EXERCISE DIRECTIONS: Swap every "screenshot" in the items below for "capture" and write them out again with nothing else changed. Leave the pictures out.

DATASET RECORDS:
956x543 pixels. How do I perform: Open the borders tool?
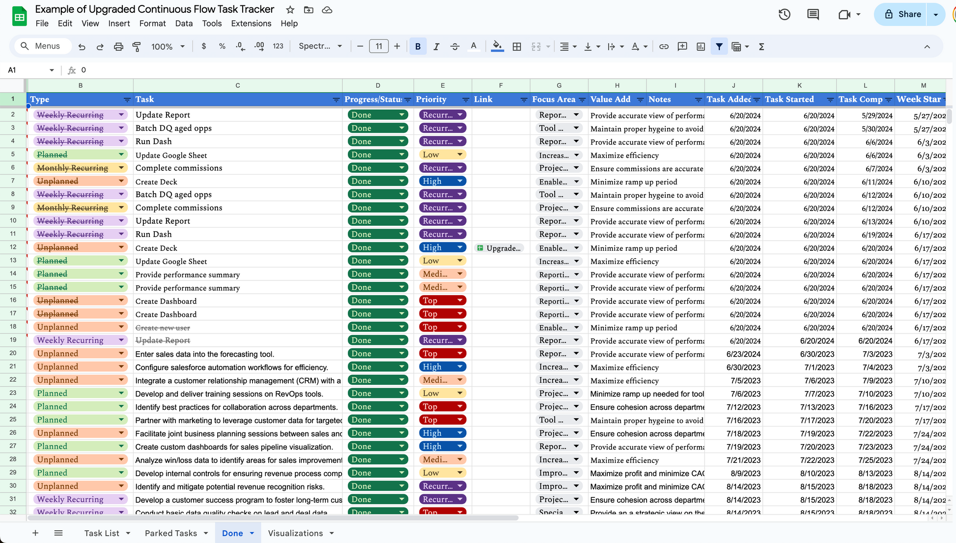coord(517,47)
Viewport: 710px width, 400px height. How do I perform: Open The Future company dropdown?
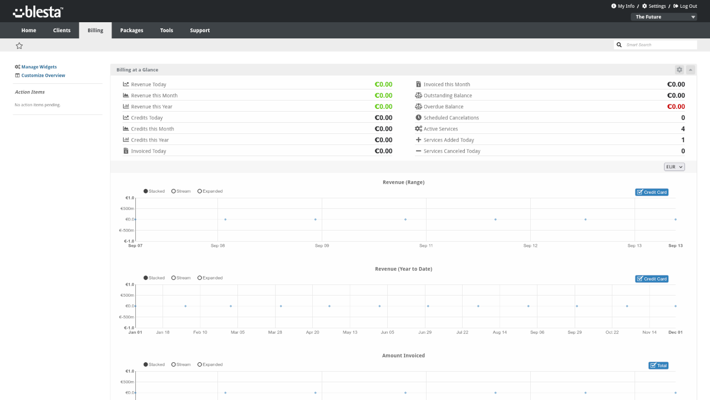click(664, 17)
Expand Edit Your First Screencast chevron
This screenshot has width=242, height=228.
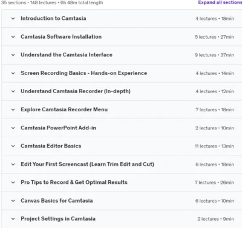13,164
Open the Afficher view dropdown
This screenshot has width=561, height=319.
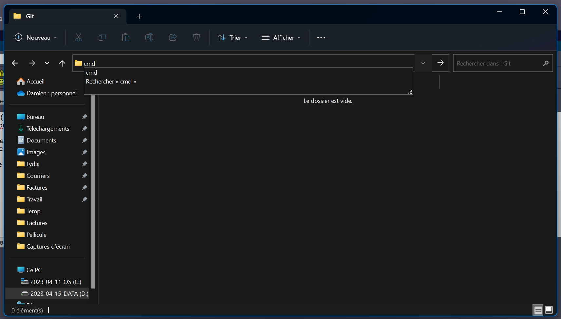click(281, 38)
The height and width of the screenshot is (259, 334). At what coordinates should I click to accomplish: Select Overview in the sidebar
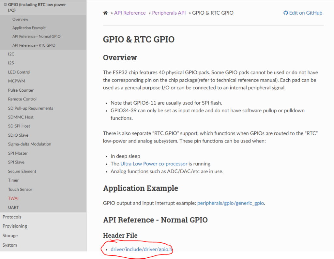(20, 19)
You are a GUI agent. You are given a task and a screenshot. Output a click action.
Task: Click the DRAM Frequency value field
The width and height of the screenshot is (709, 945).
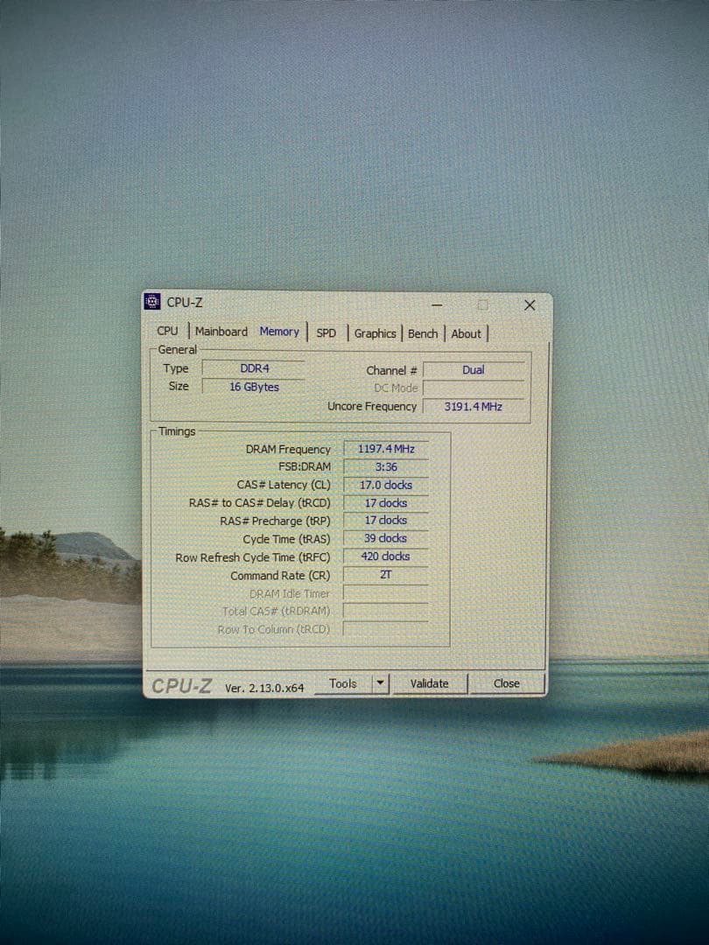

THE OUTPUT:
956x543 pixels. How do I perform: Open the borders tool?
coord(517,47)
Viewport: 710px width, 400px height. How do I perform: Open The Future company dropdown?
click(664, 17)
Expand Edit Your First Screencast chevron
This capture has width=242, height=228.
13,164
Open the Afficher view dropdown
This capture has width=561, height=319.
click(281, 38)
The height and width of the capture is (259, 334). At what coordinates should I click to accomplish: Select Overview in the sidebar
(20, 19)
You are a GUI agent. You are given a task and a capture. Output a click action.
Task: Click the DRAM Frequency value field
The width and height of the capture is (709, 945).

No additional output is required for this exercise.